» To do: After reading the data, copy it out in full and exactly.

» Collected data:
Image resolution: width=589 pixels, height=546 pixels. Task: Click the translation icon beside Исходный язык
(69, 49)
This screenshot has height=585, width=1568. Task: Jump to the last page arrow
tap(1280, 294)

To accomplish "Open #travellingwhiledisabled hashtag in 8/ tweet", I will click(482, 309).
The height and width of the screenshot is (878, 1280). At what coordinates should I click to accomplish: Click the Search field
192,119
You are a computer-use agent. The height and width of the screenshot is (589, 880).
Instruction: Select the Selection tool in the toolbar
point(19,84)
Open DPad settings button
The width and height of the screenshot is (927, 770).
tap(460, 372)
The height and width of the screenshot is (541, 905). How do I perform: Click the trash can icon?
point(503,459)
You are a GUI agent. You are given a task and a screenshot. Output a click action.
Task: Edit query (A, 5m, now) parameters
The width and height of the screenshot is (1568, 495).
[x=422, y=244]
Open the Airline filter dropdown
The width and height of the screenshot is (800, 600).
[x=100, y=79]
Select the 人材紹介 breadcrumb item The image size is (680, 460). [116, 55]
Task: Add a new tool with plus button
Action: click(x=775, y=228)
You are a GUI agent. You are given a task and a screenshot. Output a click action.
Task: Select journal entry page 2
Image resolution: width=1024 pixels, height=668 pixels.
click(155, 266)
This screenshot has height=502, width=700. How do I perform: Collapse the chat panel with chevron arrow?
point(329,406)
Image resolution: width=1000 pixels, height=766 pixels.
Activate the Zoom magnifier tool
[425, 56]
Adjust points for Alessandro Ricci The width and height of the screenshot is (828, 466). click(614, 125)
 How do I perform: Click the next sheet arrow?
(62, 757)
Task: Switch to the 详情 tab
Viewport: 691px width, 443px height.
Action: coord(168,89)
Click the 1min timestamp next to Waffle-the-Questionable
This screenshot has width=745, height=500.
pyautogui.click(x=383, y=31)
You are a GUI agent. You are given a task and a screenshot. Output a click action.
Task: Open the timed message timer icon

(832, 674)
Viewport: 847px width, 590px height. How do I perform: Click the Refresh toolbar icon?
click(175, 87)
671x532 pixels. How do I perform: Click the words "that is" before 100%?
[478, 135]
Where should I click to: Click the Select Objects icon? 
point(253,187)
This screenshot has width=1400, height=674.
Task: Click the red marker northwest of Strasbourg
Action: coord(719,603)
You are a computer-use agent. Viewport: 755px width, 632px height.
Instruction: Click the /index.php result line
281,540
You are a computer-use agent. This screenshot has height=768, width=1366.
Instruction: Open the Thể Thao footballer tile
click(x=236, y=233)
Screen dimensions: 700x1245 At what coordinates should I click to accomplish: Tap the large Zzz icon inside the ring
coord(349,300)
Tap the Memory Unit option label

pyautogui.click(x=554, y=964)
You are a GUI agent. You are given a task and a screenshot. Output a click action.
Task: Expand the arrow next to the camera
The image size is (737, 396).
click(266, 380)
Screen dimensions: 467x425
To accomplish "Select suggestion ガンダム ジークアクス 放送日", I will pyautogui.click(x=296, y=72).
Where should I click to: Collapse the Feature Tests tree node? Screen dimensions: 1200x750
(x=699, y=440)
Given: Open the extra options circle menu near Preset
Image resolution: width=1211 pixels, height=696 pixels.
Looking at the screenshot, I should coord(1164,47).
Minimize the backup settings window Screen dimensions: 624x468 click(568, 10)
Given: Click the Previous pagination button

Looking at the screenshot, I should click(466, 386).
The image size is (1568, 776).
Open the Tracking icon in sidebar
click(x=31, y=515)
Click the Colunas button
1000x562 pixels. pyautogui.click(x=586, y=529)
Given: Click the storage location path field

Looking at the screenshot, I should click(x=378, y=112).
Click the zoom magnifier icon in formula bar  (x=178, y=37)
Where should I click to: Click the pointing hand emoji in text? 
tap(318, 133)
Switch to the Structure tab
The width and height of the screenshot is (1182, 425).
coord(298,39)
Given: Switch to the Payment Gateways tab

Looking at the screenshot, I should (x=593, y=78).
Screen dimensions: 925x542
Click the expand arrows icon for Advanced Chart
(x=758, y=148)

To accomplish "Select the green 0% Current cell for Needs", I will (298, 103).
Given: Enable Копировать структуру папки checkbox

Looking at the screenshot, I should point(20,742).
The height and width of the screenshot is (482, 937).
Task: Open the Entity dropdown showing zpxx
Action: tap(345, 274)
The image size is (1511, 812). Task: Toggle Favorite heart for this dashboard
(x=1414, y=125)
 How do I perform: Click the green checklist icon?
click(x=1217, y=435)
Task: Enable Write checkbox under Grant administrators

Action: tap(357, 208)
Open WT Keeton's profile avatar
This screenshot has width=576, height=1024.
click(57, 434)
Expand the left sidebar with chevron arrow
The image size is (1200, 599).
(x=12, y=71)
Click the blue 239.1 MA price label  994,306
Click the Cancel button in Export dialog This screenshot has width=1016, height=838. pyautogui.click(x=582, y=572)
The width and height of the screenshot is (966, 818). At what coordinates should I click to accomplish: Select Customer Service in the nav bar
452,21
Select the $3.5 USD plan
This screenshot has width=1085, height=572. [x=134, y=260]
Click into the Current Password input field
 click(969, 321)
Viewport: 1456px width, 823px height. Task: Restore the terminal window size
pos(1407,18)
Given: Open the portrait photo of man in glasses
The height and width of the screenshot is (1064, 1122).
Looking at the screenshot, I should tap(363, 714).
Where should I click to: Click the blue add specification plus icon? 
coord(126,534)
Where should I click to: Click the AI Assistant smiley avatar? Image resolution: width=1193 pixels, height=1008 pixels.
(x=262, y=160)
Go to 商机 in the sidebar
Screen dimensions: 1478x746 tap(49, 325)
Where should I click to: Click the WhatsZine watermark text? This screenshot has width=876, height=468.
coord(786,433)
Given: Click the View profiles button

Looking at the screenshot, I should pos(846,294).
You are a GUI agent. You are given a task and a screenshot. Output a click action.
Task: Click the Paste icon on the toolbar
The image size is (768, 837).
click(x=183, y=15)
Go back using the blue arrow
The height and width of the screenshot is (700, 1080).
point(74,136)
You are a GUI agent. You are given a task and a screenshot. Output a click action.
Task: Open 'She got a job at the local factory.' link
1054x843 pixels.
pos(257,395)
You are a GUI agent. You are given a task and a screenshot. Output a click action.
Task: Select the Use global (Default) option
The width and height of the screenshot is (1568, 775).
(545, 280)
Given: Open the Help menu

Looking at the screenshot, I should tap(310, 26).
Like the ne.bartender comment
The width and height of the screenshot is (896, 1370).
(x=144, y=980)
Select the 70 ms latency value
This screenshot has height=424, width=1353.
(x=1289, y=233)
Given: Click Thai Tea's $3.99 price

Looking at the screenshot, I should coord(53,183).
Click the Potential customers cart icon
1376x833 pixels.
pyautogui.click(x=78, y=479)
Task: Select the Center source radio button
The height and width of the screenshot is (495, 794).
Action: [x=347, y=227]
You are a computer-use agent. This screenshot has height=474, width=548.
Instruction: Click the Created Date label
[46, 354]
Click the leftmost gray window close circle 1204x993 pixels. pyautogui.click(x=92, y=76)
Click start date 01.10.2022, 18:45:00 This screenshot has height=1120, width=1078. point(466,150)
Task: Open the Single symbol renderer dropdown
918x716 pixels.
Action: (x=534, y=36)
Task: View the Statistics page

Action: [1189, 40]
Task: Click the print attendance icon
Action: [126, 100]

» Answer below:
Image resolution: width=589 pixels, height=546 pixels. Task: Click the translation icon beside Исходный язык
(69, 49)
This screenshot has height=585, width=1568. Task: Jump to the last page arrow
tap(1280, 294)

To accomplish "Open #travellingwhiledisabled hashtag in 8/ tweet", I will click(482, 309).
The height and width of the screenshot is (878, 1280). At what coordinates should I click to accomplish: Click the Search field
192,119
You are a computer-use agent. The height and width of the screenshot is (589, 880).
Instruction: Select the Selection tool in the toolbar
point(19,84)
Open DPad settings button
The width and height of the screenshot is (927, 770).
tap(460, 372)
The height and width of the screenshot is (541, 905). How do I perform: Click the trash can icon?
point(503,459)
You are a GUI agent. You are given a task and a screenshot. Output a click action.
Task: Edit query (A, 5m, now) parameters
The width and height of the screenshot is (1568, 495).
[x=422, y=244]
Open the Airline filter dropdown
The width and height of the screenshot is (800, 600).
[x=100, y=79]
Select the 人材紹介 breadcrumb item The image size is (680, 460). [116, 55]
Task: Add a new tool with plus button
Action: click(x=775, y=228)
You are a GUI agent. You are given a task and a screenshot. Output a click action.
Task: Select journal entry page 2
Image resolution: width=1024 pixels, height=668 pixels.
click(155, 266)
This screenshot has height=502, width=700. How do I perform: Collapse the chat panel with chevron arrow?
point(329,406)
Image resolution: width=1000 pixels, height=766 pixels.
Activate the Zoom magnifier tool
[425, 56]
Adjust points for Alessandro Ricci The width and height of the screenshot is (828, 466). click(614, 125)
 How do I perform: Click the next sheet arrow?
(62, 757)
Task: Switch to the 详情 tab
Viewport: 691px width, 443px height.
Action: coord(168,89)
Click the 1min timestamp next to Waffle-the-Questionable
This screenshot has width=745, height=500.
pyautogui.click(x=383, y=31)
You are a GUI agent. You are given a task and a screenshot. Output a click action.
Task: Open the timed message timer icon

(832, 674)
Viewport: 847px width, 590px height. How do I perform: Click the Refresh toolbar icon?
click(175, 87)
671x532 pixels. How do I perform: Click the words "that is" before 100%?
[478, 135]
Where should I click to: Click the Select Objects icon? 
point(253,187)
This screenshot has width=1400, height=674.
Task: Click the red marker northwest of Strasbourg
Action: coord(719,603)
You are a computer-use agent. Viewport: 755px width, 632px height.
Instruction: Click the /index.php result line
281,540
You are a computer-use agent. This screenshot has height=768, width=1366.
Instruction: Open the Thể Thao footballer tile
click(x=236, y=233)
Screen dimensions: 700x1245 At what coordinates should I click to accomplish: Tap the large Zzz icon inside the ring
coord(349,300)
Tap the Memory Unit option label

pyautogui.click(x=554, y=964)
You are a GUI agent. You are given a task and a screenshot. Output a click action.
Task: Expand the arrow next to the camera
The image size is (737, 396).
click(266, 380)
Screen dimensions: 467x425
To accomplish "Select suggestion ガンダム ジークアクス 放送日", I will pyautogui.click(x=296, y=72).
Where should I click to: Collapse the Feature Tests tree node? Screen dimensions: 1200x750
(x=699, y=440)
Given: Open the extra options circle menu near Preset
Image resolution: width=1211 pixels, height=696 pixels.
Looking at the screenshot, I should coord(1164,47).
Minimize the backup settings window Screen dimensions: 624x468 click(568, 10)
Given: Click the Previous pagination button

Looking at the screenshot, I should click(466, 386).
The image size is (1568, 776).
Open the Tracking icon in sidebar
click(x=31, y=515)
Click the Colunas button
1000x562 pixels. pyautogui.click(x=586, y=529)
Given: Click the storage location path field

Looking at the screenshot, I should click(x=378, y=112).
Click the zoom magnifier icon in formula bar  (x=178, y=37)
Where should I click to: Click the pointing hand emoji in text? 
tap(318, 133)
Switch to the Structure tab
The width and height of the screenshot is (1182, 425).
coord(298,39)
Given: Switch to the Payment Gateways tab

Looking at the screenshot, I should (x=593, y=78).
Screen dimensions: 925x542
Click the expand arrows icon for Advanced Chart
(x=758, y=148)

To accomplish "Select the green 0% Current cell for Needs", I will (298, 103).
Given: Enable Копировать структуру папки checkbox

Looking at the screenshot, I should point(20,742).
The height and width of the screenshot is (482, 937).
Task: Open the Entity dropdown showing zpxx
Action: tap(345, 274)
The image size is (1511, 812). Task: Toggle Favorite heart for this dashboard
(x=1414, y=125)
 How do I perform: Click the green checklist icon?
click(x=1217, y=435)
Task: Enable Write checkbox under Grant administrators

Action: tap(357, 208)
Open WT Keeton's profile avatar
This screenshot has width=576, height=1024.
click(57, 434)
Expand the left sidebar with chevron arrow
The image size is (1200, 599).
(x=12, y=71)
Click the blue 239.1 MA price label  994,306
Click the Cancel button in Export dialog This screenshot has width=1016, height=838. pyautogui.click(x=582, y=572)
The width and height of the screenshot is (966, 818). At what coordinates should I click to accomplish: Select Customer Service in the nav bar
452,21
Select the $3.5 USD plan
This screenshot has width=1085, height=572. [x=134, y=260]
Click into the Current Password input field
 click(969, 321)
Viewport: 1456px width, 823px height. Task: Restore the terminal window size
pos(1407,18)
Given: Open the portrait photo of man in glasses
The height and width of the screenshot is (1064, 1122).
Looking at the screenshot, I should tap(363, 714).
Where should I click to: Click the blue add specification plus icon? 
coord(126,534)
Where should I click to: Click the AI Assistant smiley avatar? Image resolution: width=1193 pixels, height=1008 pixels.
(x=262, y=160)
Go to 商机 in the sidebar
Screen dimensions: 1478x746 tap(49, 325)
Where should I click to: Click the WhatsZine watermark text? This screenshot has width=876, height=468.
coord(786,433)
Given: Click the View profiles button

Looking at the screenshot, I should pos(846,294).
You are a GUI agent. You are given a task and a screenshot. Output a click action.
Task: Click the Paste icon on the toolbar
The image size is (768, 837).
click(x=183, y=15)
Go back using the blue arrow
The height and width of the screenshot is (700, 1080).
point(74,136)
You are a GUI agent. You are given a task and a screenshot. Output a click action.
Task: Open 'She got a job at the local factory.' link
1054x843 pixels.
pos(257,395)
You are a GUI agent. You are given a task and a screenshot. Output a click action.
Task: Select the Use global (Default) option
The width and height of the screenshot is (1568, 775).
(545, 280)
Given: Open the Help menu

Looking at the screenshot, I should tap(310, 26).
Like the ne.bartender comment
The width and height of the screenshot is (896, 1370).
(x=144, y=980)
Select the 70 ms latency value
This screenshot has height=424, width=1353.
(x=1289, y=233)
Given: Click Thai Tea's $3.99 price

Looking at the screenshot, I should coord(53,183).
Click the Potential customers cart icon
1376x833 pixels.
pyautogui.click(x=78, y=479)
Task: Select the Center source radio button
The height and width of the screenshot is (495, 794).
Action: [x=347, y=227]
You are a computer-use agent. This screenshot has height=474, width=548.
Instruction: Click the Created Date label
[46, 354]
Click the leftmost gray window close circle 1204x993 pixels. pyautogui.click(x=92, y=76)
Click start date 01.10.2022, 18:45:00 This screenshot has height=1120, width=1078. point(466,150)
Task: Open the Single symbol renderer dropdown
918x716 pixels.
Action: (x=534, y=36)
Task: View the Statistics page

Action: [1189, 40]
Task: Click the print attendance icon
Action: [126, 100]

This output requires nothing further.